I disagree with your characterization of mainstream science. Science uses what works as is evidenced by Kary Mullis being influenced by LSD and discovering PCR. Scientists have run the gamut from kabbalah studying rocket scientists (Jack Parsons), to swinging swiss wife-swapping physicists. The inspiration can come from anywhere, but the key to turning it in to science is reproducibility outside of the transcendental state. A lot of people take acid and talk about the interconnectedness of all things, very very very few take acid and can mathematically relate general relativity and quantum mechanics. Its not so much that science frowns on the use of drugs, its just that for the vast majority of people drugs don't offer the useful states of mind necessary to do science.
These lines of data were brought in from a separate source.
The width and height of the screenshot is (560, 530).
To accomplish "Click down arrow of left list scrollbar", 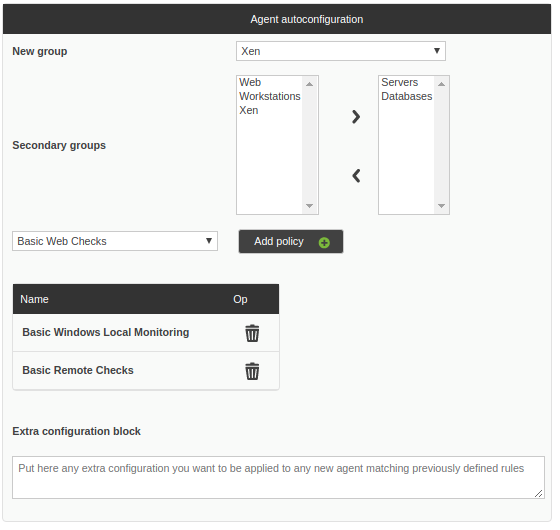I will click(310, 206).
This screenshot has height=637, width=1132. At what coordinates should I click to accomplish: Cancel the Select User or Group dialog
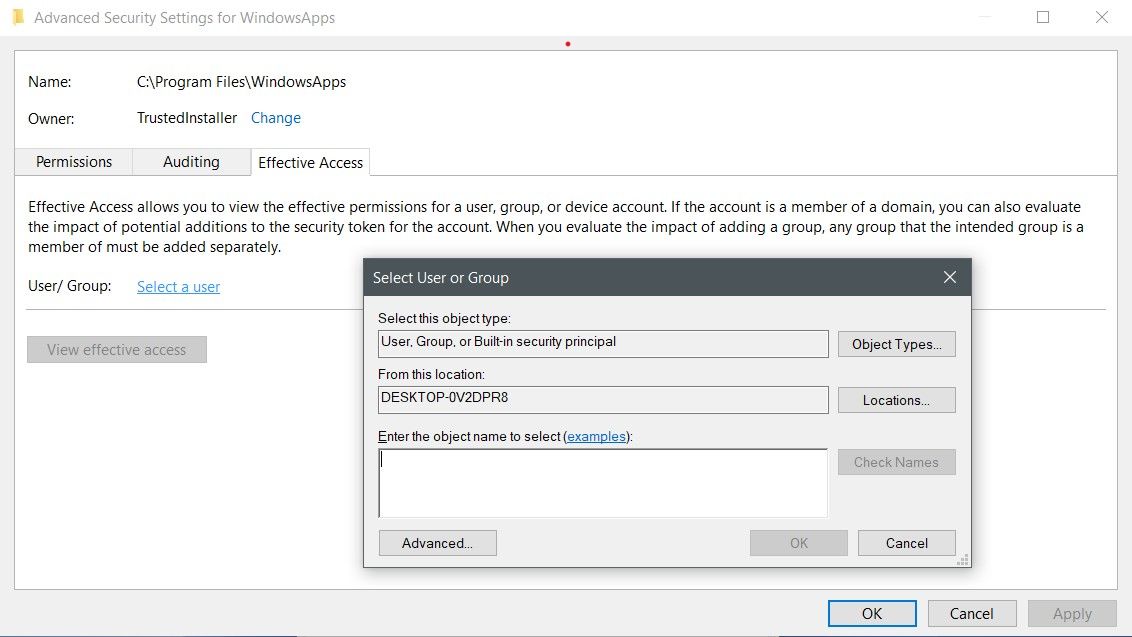click(906, 542)
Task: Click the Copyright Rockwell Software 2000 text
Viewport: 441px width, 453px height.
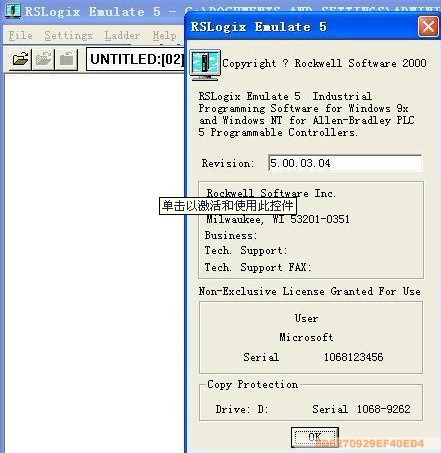Action: coord(324,63)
With regard to Terrence Mckenna, personally I resonate with some of his ideas. However, there is no rigor to his theories. Terms are ill-defined, his selection of historical points are arbitrary and don't clearly demonstrate an increase in complexity, or even a decrease in complexity. He could have just as easily talked about a flowering east indian culture as the fall of the roman empire because the only selection criteria is whatever supports the Timewave Zero hypothesis. His theory falls apart at the point of "Infinite Novelty" when he claims anything imaginable will happen, but what about mutually exclusive things? Or logically impossible things? And why the I Ching? The african geomancers created a system of binomial mathematics that influenced Leibniz and was a thousand years ahead of its time. What special reasoning led to the selection of the I Ching as a correct divinatory method and further, how did he come to interpret the date of 2012 when chinese I Ching practitioners did not? Terrence McKenna had some wild and great ideas that are worth reading about (I don't like the register of his voice.) but he is not the inspired genius that many people paint him to be. My 2 cents anyway
I like the stuff you're arguing about. I've also wondered about the randomness of his historical points, using what will fit. Oh and it's the exact opposite for me. I like his voice :-) The pace, melody and demeanor is almost hypnotizing. He would make a great evangelical preacher. I guess he is in a sense.
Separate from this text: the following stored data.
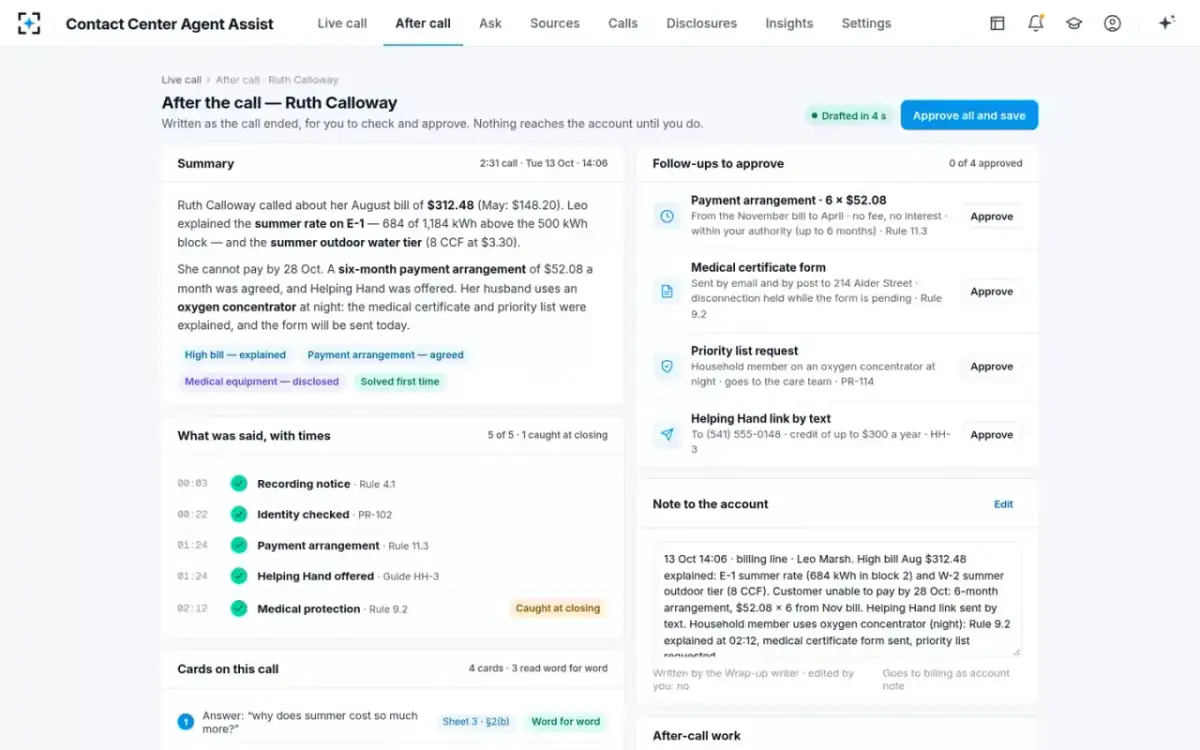The height and width of the screenshot is (750, 1200).
Task: Click the Contact Center Agent Assist logo icon
Action: click(x=29, y=23)
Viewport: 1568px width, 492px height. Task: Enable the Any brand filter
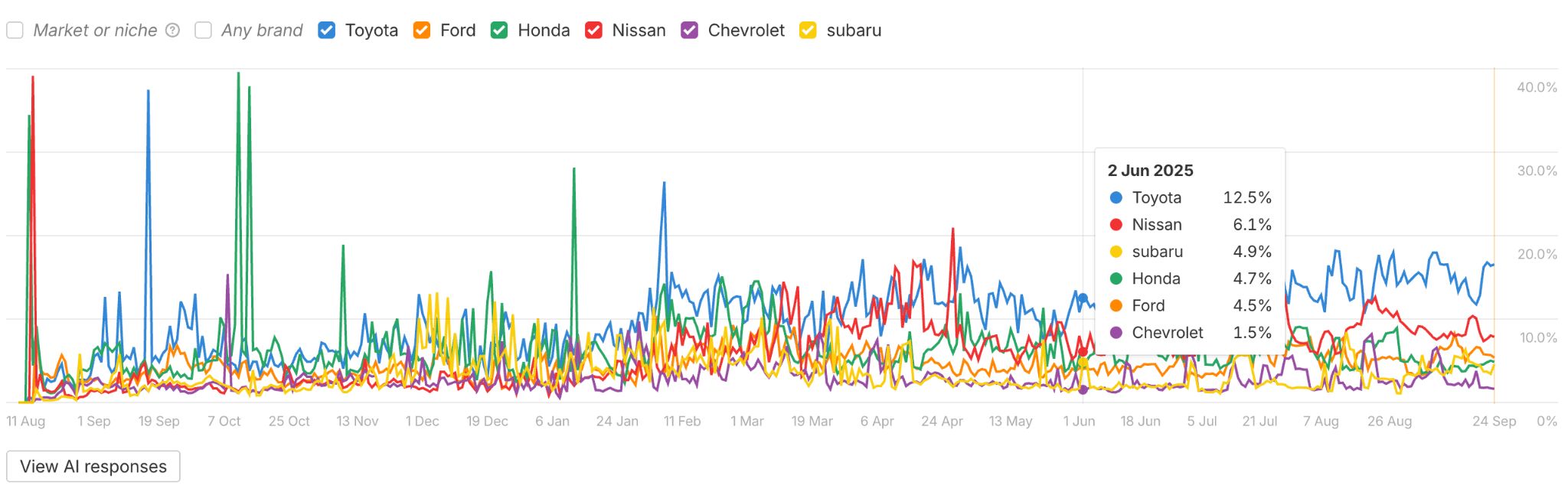click(x=202, y=31)
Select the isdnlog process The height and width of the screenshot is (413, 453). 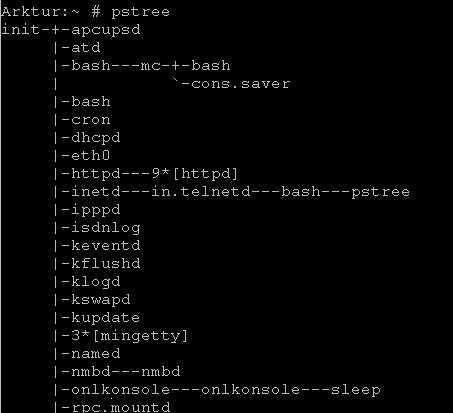coord(106,228)
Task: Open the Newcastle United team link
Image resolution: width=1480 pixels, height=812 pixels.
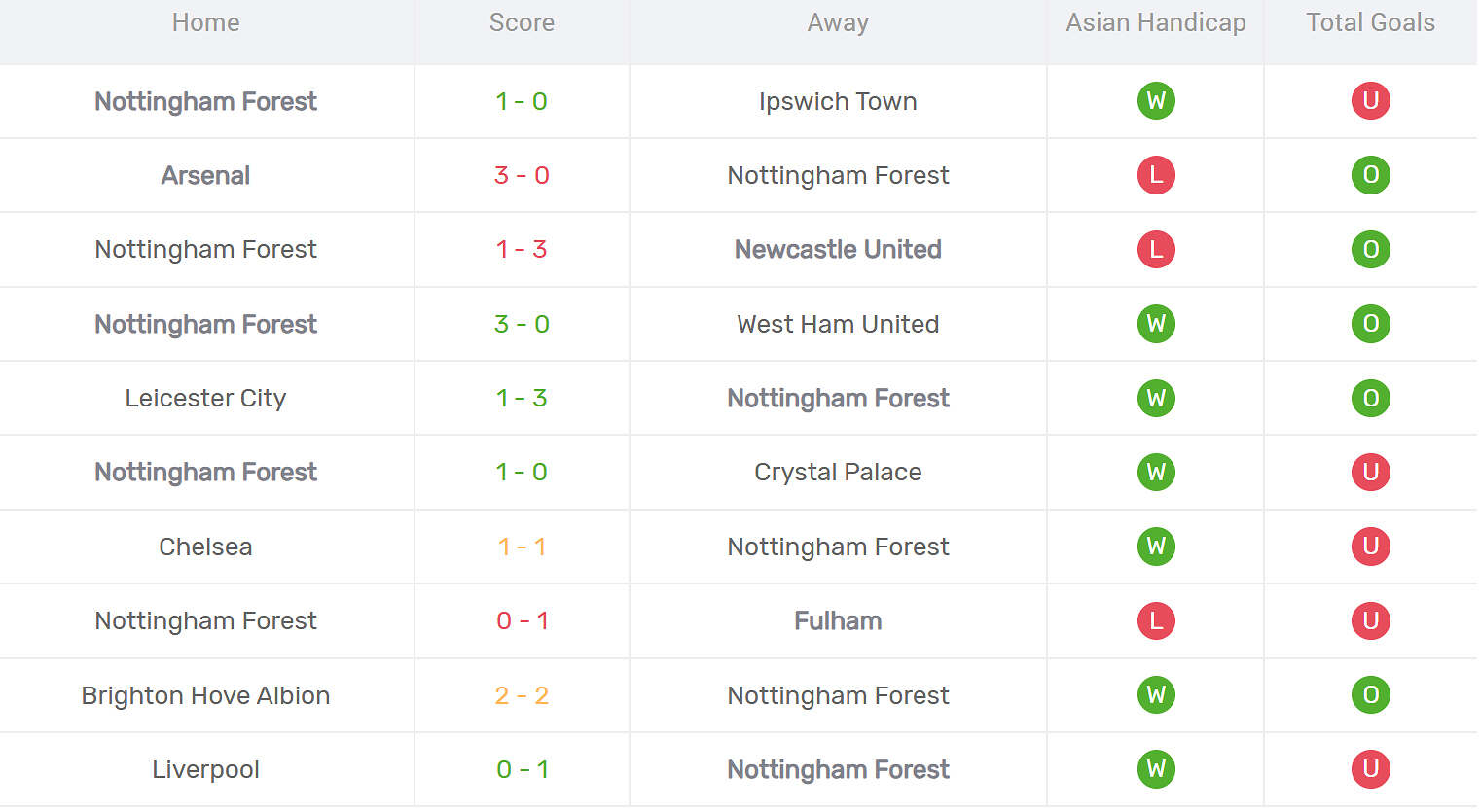Action: [838, 250]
I guess the problem is that what people have experienced goes so far beyond the verbally describable that they can't begin to coin the useful terminology. Mckenna has talked about this before and I wish I could find some written passages about it but I can't. The eastern religions seemed to have found great terminology for these experiences. I guess it's always gonna be regarded as pseudoscience but at this point in the conversation is where I completely lose all will to continue attempting any type of rational, structured argument (what little that was - I was never properly trained in such nor skilled in it)... so I close out with words, words, words, words, words, words.... primate symbol chatter.. meaning? meaning?
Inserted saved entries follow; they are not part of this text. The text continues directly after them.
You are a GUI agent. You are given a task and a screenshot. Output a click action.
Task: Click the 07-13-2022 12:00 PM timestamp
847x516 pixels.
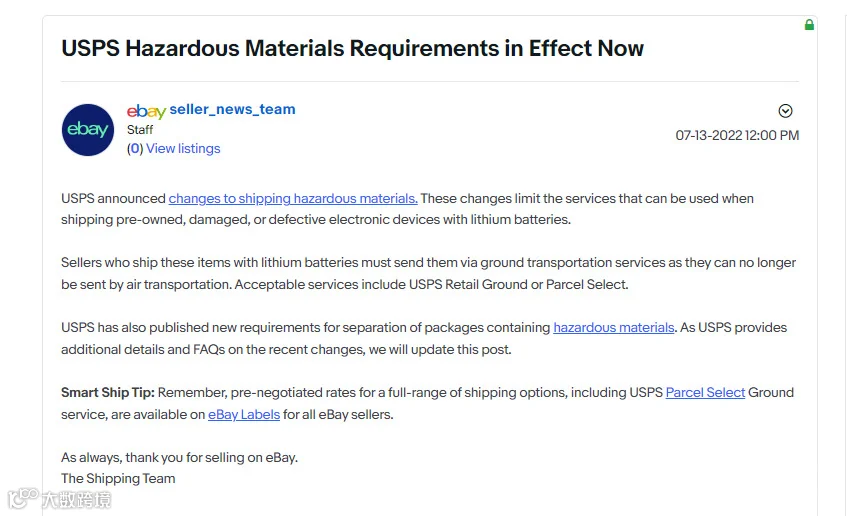click(x=737, y=135)
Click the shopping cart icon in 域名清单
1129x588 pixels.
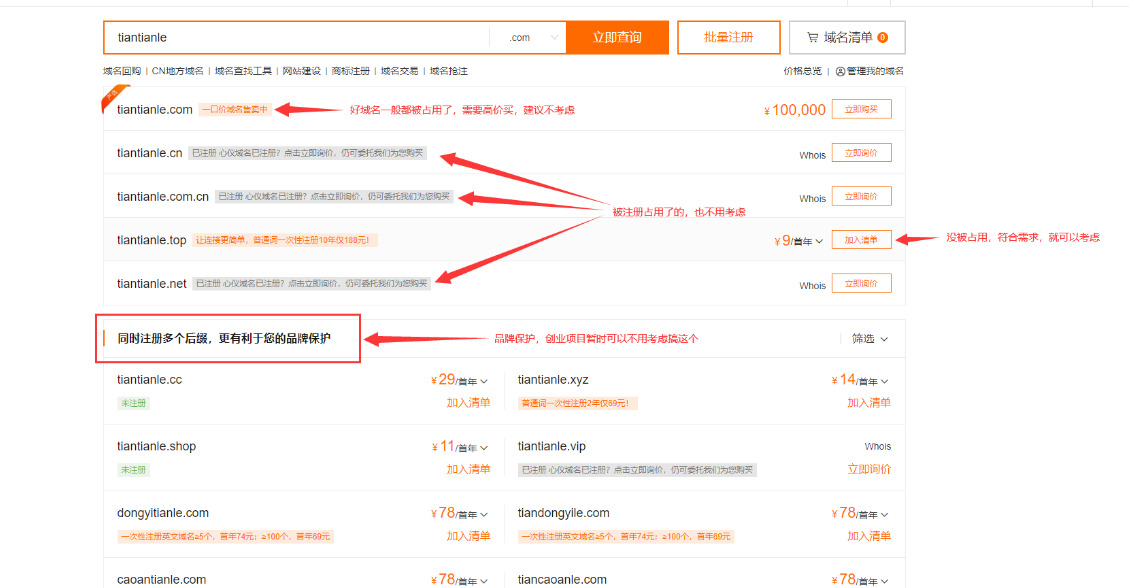pos(812,38)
They'll say, Okay, there are exactly two, or three or five, or n types of fuzziness, and any fuzzy object HAS to fall neatly into one of these categories. Point out that we're dealing with a continuum, and they'll say, okay, lets assign an exact number to each fuzzy thing depending on where it falls in that continuum. Point out that the number of dimensions of the continum is itself fuzzy, and they'll try another way to impose order.
But the artificial imposition of order sometimes destroys the fragile essence of a concept, like catching a butterfly by hitting it with a hammer.
Fractals do not need a well defined fractal dimension. If they have one, that's nice, but technically, if something had an //ill//-defined fractal dimension, it'd still be a fractal wouldn't it?
There are too many math and physics guys hitting butterflies with hammers. What you end up that way with is conveniently flat, and stationary, but it lacks a lot of the key features of the original butterfly.
Eric Baird
http://erkdemon.blogspot.com/2009/03/hyperbolic-planar-tesselations-by-don.html
(it's the second image)
Four large faces, another four the next size down, twelve more the size below that, and so on.